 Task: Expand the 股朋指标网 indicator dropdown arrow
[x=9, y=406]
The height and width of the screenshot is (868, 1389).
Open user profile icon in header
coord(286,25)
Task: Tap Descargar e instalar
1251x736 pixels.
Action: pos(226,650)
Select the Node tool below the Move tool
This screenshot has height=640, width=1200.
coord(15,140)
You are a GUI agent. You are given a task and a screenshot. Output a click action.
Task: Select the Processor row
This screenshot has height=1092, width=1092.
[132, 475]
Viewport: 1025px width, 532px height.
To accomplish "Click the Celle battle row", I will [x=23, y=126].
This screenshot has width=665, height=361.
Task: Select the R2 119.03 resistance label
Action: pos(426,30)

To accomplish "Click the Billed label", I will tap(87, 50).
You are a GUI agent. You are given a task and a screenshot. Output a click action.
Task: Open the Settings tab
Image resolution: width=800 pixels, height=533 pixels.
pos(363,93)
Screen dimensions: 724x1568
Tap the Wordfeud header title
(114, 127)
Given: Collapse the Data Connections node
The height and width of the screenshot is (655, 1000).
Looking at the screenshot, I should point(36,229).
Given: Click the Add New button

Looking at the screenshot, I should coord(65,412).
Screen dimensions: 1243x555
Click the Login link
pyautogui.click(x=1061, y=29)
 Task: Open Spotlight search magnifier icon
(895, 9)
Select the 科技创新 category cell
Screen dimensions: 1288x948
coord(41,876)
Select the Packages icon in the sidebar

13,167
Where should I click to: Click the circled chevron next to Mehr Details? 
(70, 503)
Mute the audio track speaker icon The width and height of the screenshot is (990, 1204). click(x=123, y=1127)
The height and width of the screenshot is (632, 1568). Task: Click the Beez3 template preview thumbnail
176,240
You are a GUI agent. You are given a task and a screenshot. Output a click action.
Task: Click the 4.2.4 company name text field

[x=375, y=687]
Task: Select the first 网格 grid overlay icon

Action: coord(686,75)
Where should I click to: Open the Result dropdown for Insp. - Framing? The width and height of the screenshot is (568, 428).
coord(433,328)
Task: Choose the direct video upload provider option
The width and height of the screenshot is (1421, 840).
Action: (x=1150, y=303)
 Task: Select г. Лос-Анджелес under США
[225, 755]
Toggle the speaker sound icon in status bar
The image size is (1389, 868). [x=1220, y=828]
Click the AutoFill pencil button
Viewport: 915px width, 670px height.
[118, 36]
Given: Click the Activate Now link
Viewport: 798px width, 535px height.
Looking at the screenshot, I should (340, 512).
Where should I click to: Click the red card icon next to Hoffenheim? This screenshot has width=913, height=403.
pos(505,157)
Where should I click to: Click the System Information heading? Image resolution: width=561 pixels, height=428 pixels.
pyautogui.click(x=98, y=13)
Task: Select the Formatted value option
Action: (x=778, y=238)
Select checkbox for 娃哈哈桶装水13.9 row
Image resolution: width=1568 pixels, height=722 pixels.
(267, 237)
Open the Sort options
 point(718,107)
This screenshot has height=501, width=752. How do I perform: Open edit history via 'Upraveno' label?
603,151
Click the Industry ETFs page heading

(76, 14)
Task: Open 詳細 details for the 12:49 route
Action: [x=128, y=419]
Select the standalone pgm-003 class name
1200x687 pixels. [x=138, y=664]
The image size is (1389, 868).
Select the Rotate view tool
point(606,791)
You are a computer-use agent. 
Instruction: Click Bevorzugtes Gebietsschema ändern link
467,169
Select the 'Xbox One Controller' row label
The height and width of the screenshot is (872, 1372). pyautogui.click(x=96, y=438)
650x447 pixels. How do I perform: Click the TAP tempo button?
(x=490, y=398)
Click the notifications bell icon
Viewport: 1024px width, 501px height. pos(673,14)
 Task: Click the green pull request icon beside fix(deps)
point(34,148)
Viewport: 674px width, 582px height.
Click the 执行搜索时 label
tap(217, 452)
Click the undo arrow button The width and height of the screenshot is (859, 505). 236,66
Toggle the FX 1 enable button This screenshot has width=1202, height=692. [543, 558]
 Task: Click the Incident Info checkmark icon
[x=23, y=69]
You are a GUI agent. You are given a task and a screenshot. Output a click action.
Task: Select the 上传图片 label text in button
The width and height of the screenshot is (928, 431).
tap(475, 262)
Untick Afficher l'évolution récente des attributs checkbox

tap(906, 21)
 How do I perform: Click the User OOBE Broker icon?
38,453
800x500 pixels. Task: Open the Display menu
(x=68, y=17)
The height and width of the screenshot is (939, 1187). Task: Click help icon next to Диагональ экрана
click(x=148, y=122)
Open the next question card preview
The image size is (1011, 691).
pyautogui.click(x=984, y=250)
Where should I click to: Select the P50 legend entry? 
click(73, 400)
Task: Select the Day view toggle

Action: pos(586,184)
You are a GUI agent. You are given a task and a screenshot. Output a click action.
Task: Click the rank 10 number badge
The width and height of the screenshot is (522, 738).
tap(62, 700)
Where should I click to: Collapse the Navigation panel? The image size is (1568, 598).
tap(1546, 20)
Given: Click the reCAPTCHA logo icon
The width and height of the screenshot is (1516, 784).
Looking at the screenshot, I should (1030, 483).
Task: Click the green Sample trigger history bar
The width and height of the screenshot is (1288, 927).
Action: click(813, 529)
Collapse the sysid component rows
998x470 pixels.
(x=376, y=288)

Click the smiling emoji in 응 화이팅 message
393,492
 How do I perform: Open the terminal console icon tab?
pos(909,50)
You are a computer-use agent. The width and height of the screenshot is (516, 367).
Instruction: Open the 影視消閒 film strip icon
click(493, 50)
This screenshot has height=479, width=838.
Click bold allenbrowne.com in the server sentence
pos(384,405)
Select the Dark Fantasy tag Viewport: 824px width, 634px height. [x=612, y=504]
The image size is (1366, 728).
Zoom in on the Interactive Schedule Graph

**Action item**
Scan the material and collect every line that contains "computer".

**Response to this task**
You are a computer-use agent. 
You are a computer-use agent. The width and height of the screenshot is (516, 367).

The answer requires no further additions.